Quando um município realiza iniciativas na área de habitação, ele pode custeá-las com recursos próprios, receber verba por transferência estadual ou federal ou até por repasses das três esferas ao mesmo tempo. Isso acontece devido ao pacto federativo, que, entre outras coisas, dita como serão distribuídos os recursos orçamentários do país.
Gabriela Terentim dedicou seu mestrado na Escola de Artes, Ciências e Humanidades (EACH) da USP a descobrir como acontece esse financiamento das políticas públicas de habitação dentro dos municípios, considerando o pacto federativo.
A escolha dessa temática aconteceu porque muito se estuda sobre o produto final das políticas públicas de habitação, mas pouco sobre como isso se dá no orçamento dos municípios. Assim, Gabriela deu início a dissertação intitulada “Financiamento municipal para habitação social: análise do arranjo federativo e suas fontes a partir de três estudos de caso no estado de São Paulo”.
Para realizar o estudo, foi feita uma pesquisa quantitativa a partir, principalmente, de dados do Tribunal de Contas, para analisar como se deu a composição dos gastos em moradia nas cidades selecionadas. Já a escolha dos municípios aconteceu a partir de dois critérios: ter gasto constante com habitação (ou seja, moradia não deveria ser um problema pontual) e uma alta despesa per capita com essa política. A pesquisadora também procurou estudar lugares que não costumam receber muita atenção. “Eu não queria saber como era o orçamento em cidades que estão fazendo coisas muito legais, eu queria estudar os municípios que ninguém está olhando”, conta Gabriela. A partir disso, Mombuca, Oswaldo Cruz e Cubatão foram escolhidas como objetos de estudo.
A partir da pesquisa, Gabriela concluiu que o Estado é muito importante no financiamento de habitação dos municípios menores, como Mombuca e Oswaldo Cruz. Já Cubatão tinha problemas grandes com moradia e financiamentos muito complexos, então utilizava repasses das três esferas. Com isso, ela constatou que a cooperação entre União, estados e municípios é fundamental. “A parceria no financiamento, para todas as políticas, é importante. Mas com habitação, em especial, é ainda mais – porque é muito caro”, explica.
Outra grande contribuição da dissertação foi o que Gabriela percebeu quanto às anulações, ou seja, quando o município anula a verba repassada pelo governo federal. A pesquisadora notou que os municípios fazem isso com frequência e, então, criou uma hipótese. Ela acredita que essa anulação grandiosa decorre da falta de capacidade de prestação de contas por parte dos municípios, uma vez que os sistemas federais são muito sofisticados e exigem prestações complexas.

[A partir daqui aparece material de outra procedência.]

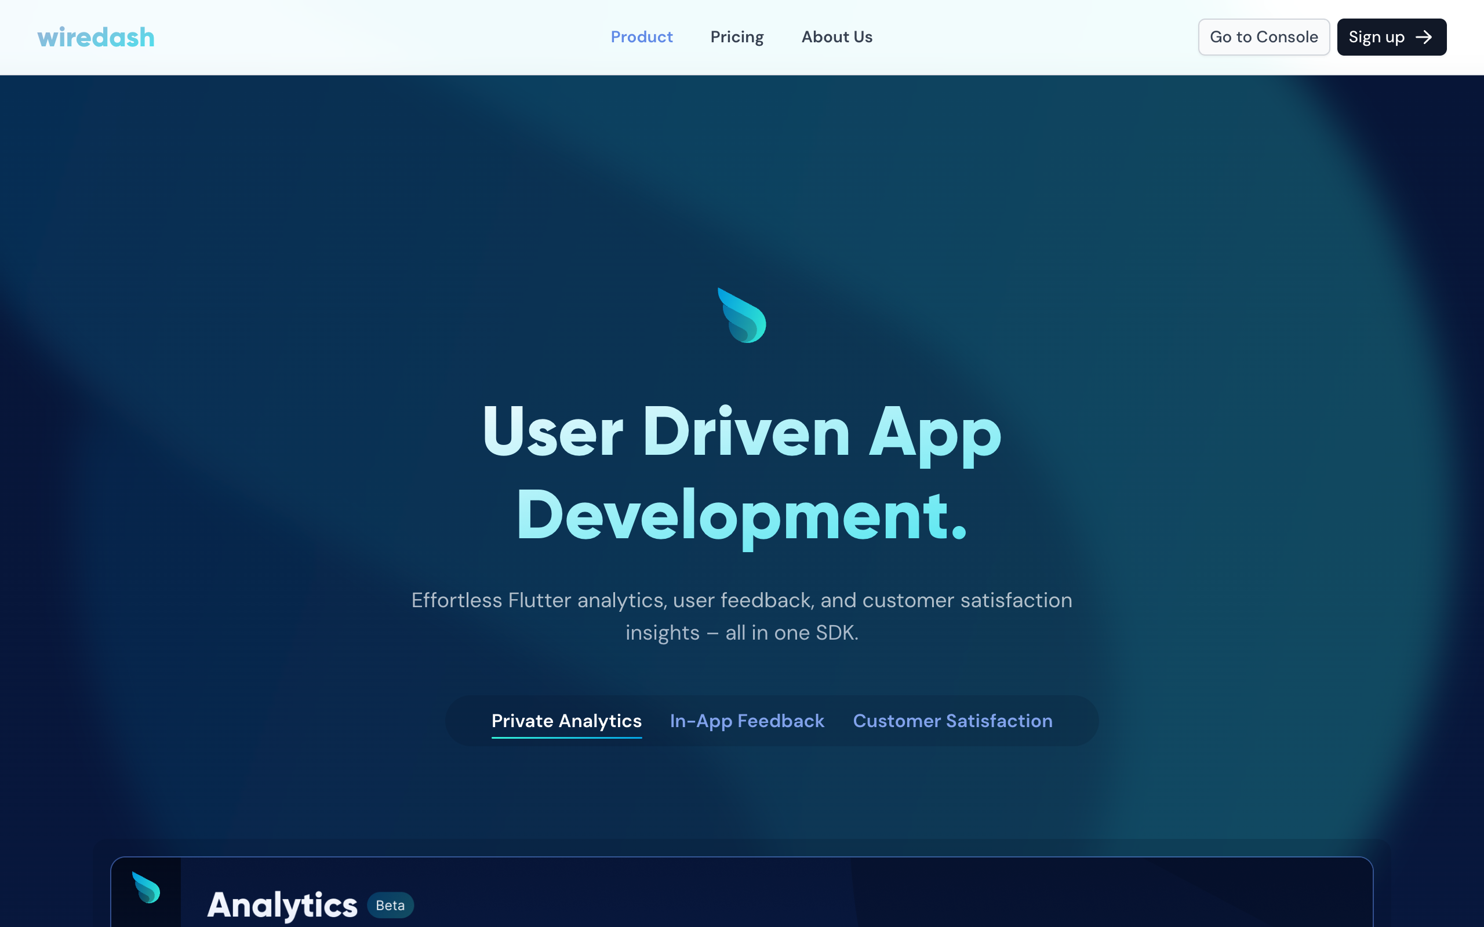Viewport: 1484px width, 927px height.
Task: Switch to the In-App Feedback tab
Action: (746, 720)
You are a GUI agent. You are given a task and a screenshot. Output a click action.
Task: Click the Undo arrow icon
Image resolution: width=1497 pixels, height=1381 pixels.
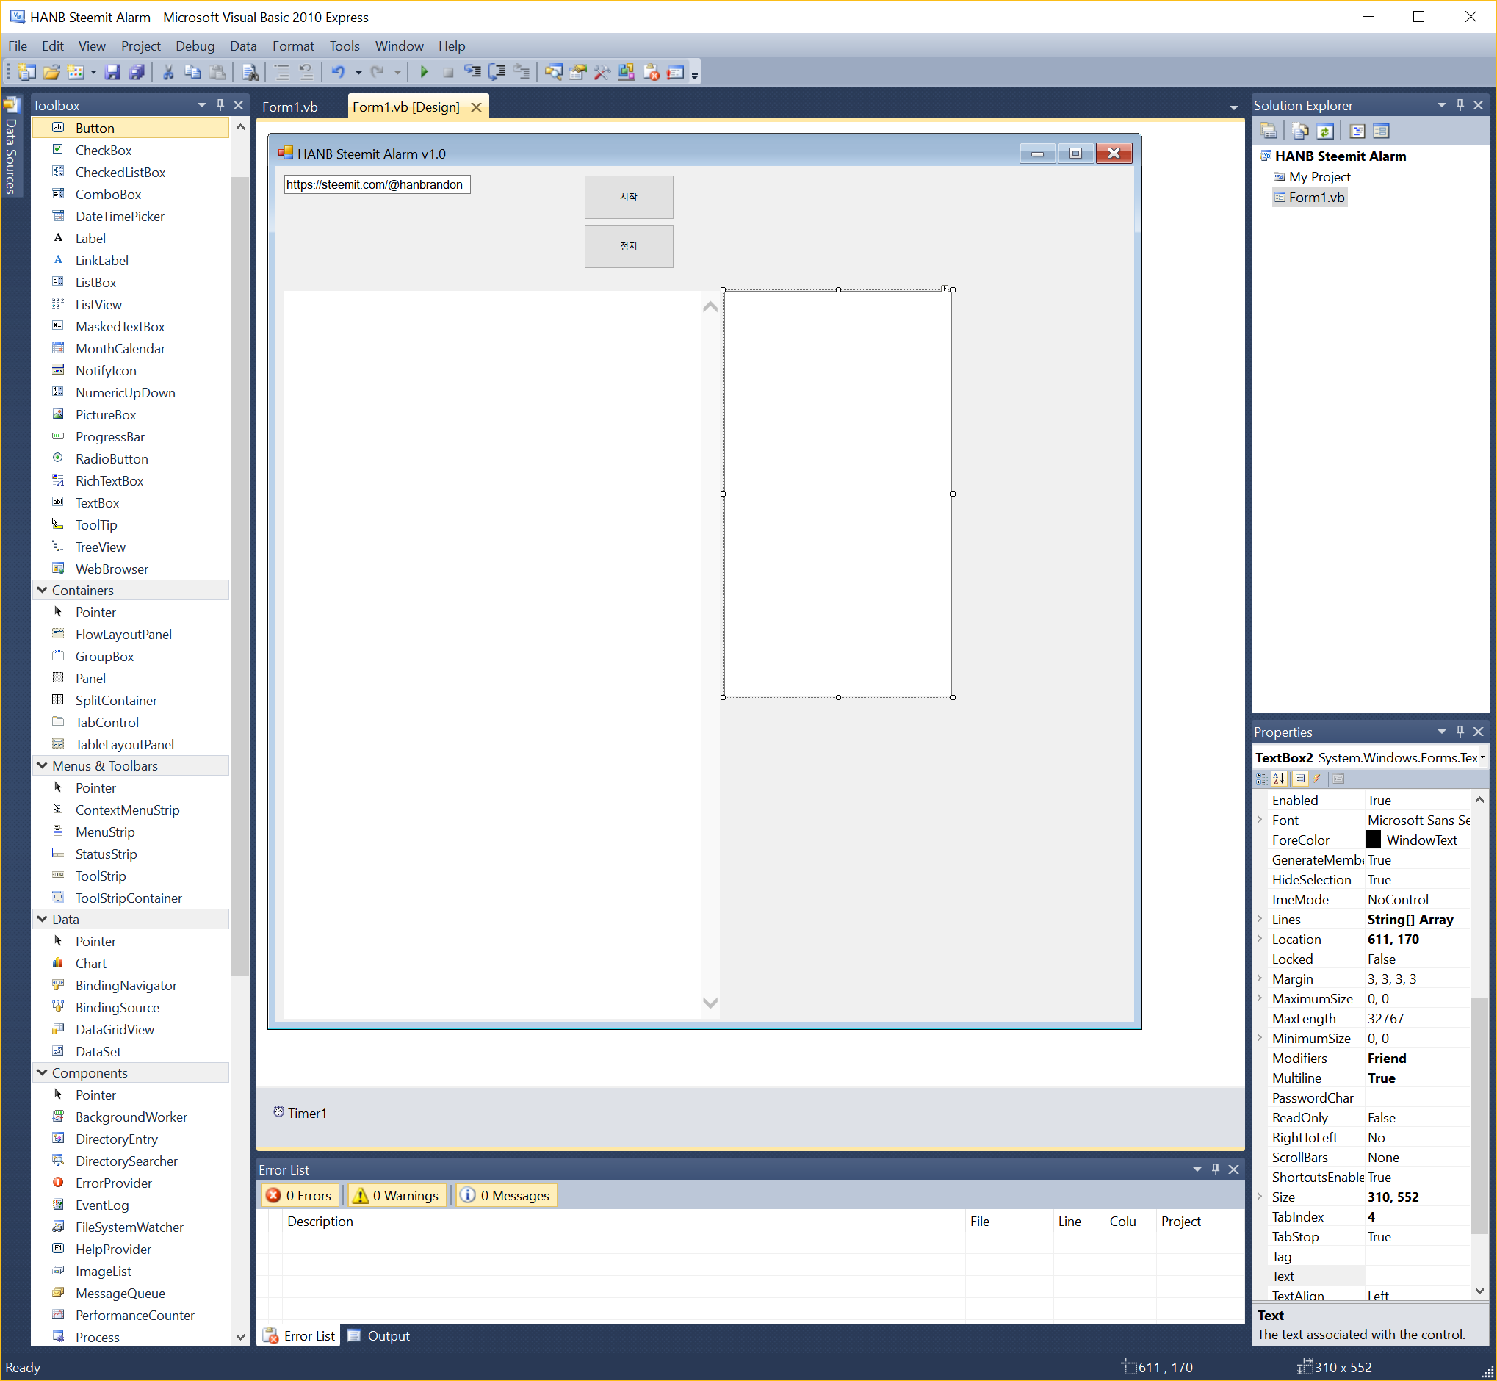pyautogui.click(x=338, y=72)
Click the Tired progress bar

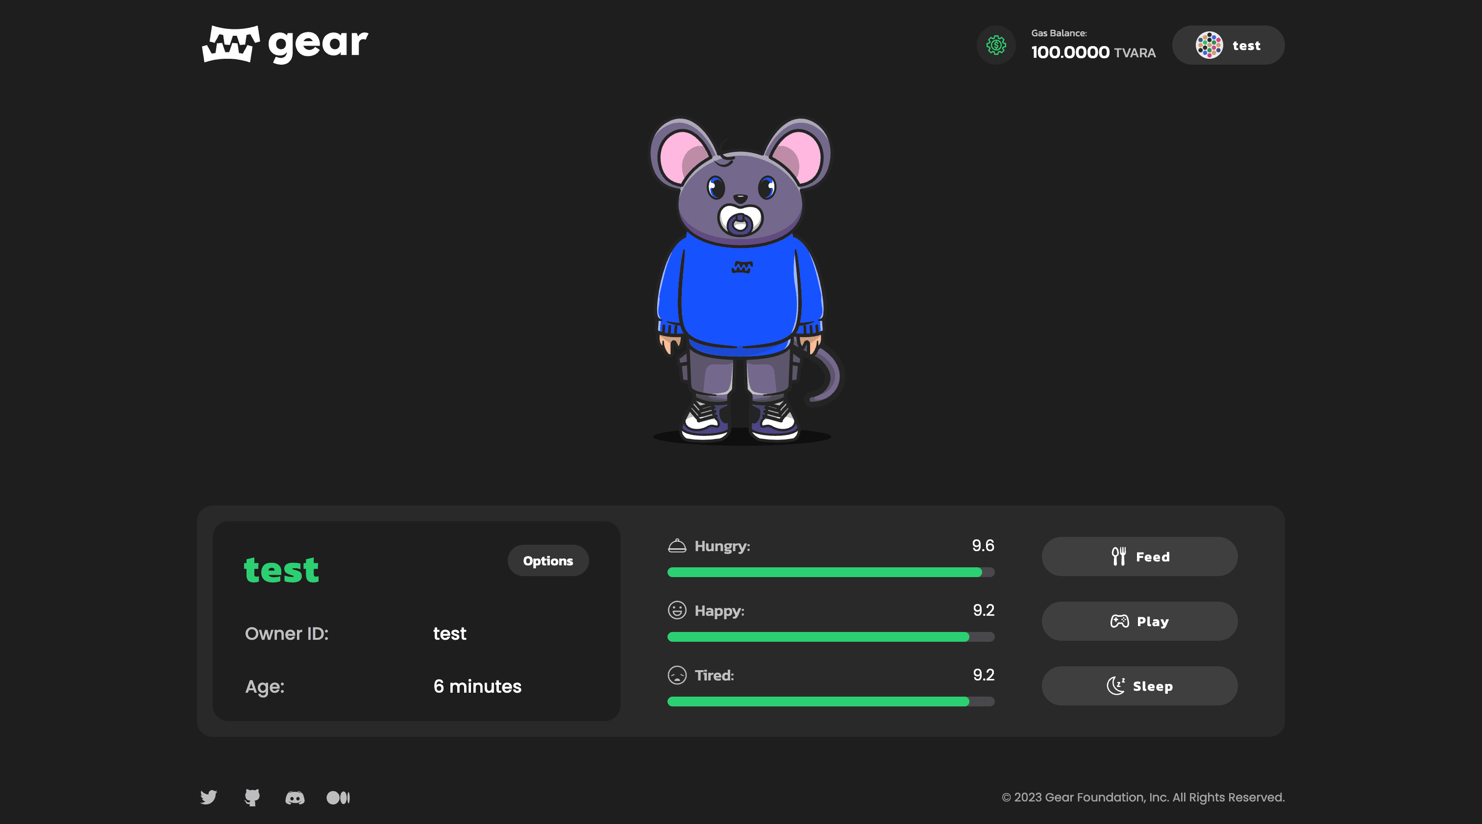pos(830,702)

Gabriela também explica que isso acontece em outros setores sem ser o de financiamento. Muitos municípios não aderem ao Sistema Nacional de Habitação de Interesse Social, por exemplo, porque não conseguem produzir um plano de habitação – um requisito do Sistema. Isso tudo mostra que muitas capacidades municipais não existem, e então a cidade deixa de se beneficiar com repasses e planos do governo. “É interessante olhar os municípios pequenos por isso. Porque, em tese, são os menos capacitados, e então os que conseguiriam menos recursos”, conta.
A pesquisadora acredita que estudar o quanto as políticas de habitação custam ao poder público e constatar casos como os de anulação são ações importantes para diagnosticar as falhas desse setor – o que é fundamental para quem não consegue ter acesso à moradia via mercado. Além disso, pensa que é preciso ter um olhar crítico quanto a especulação imobiliária: “As pessoas não conseguem comprar uma casa para subsistir. Não existe um incentivo para elas terem um teto através do mercado devido às condições de financiamento. Os programas de habitação são uma forma de ajudar quem não consegue competir com aqueles que estão acumulando imóveis”, conclui.